On Saturday, October 5, 2002, 12:39 PM, you mentioned about "OT: Strange emails":

T> It is the biggest ISP in Taiwan, and it is hinet.net (.net as the TLD,
T> without .tw). www.hinet.net They used to be my main ISP when I lived in
T> Taiwan, so the recommendation to filter out everything from them is not
T> a good idea, if another user in Taiwan joins this list.

True, this is subjective depending on where you live, and what mail you
are accustomed to receiving.  I don't know the full capabilities of using
reg ex in TB!, but I do know them in Unix/Linux... It would be interesting
to see if TB! would filter on the IP address of the sender, or a block of
addresses. That would work, providing that remains constant from a few
emails that Art was receiving.  That way, hinet.net could be left intact.

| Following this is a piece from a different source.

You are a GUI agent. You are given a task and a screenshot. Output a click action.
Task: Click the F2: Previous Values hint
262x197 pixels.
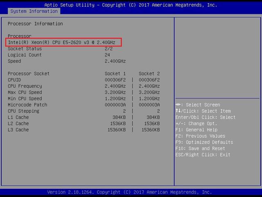200,136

G>> The 4 numbers, plus your return address, ... well, it is probably
G>> spam to begin with.

T> ACK.

A>>> The oddest part is that the email contains the text of a just received
A>>> message... yet when you re-read it the text changes to the text of ANOTHER
A>>> message in the same folder.

G>> It is probably from a spam program which is not RFC 2821(SMTP) or RFC 1652
G>> (8-bit MIMEtransport) compliant, and your ISP's SMTP does not recognize it
G>> and mangles it during receipt,

T> I would like to see that. Once a message is in the TB folder, it
T> cannot be mangled any more.

Of course, I was referring to the ISP's MTA, whether it be Sendmail,
Postfix, qmail, or 100s of others.. Once the mail is received and stored
by the ISP, and is pop'd or IMAP'd mail into TB!, it can be already
mangled from the ISP's MTA. The above 3 MTAs are fully compliant, but I
have seen this many times with non-compliant MTAs.

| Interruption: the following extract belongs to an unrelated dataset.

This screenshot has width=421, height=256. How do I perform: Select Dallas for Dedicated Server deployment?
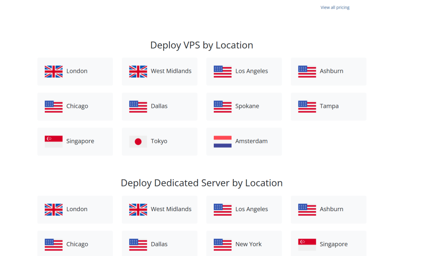pyautogui.click(x=159, y=244)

G>> as they (ISP) may not have an 8-bit clean extended character MTA.
G>> It could also contain java script which is not a good thing..

T> But the script wouldn't execute under TB.

Of course.   The damage was initially done from the MTA either from
hinet.net on sending, or from Art's ISP in receiving, or the spammer's
software itself.


-- 
 
Best regards,
 Gary  

Today's thought: change is inevitable, except from a vending machine.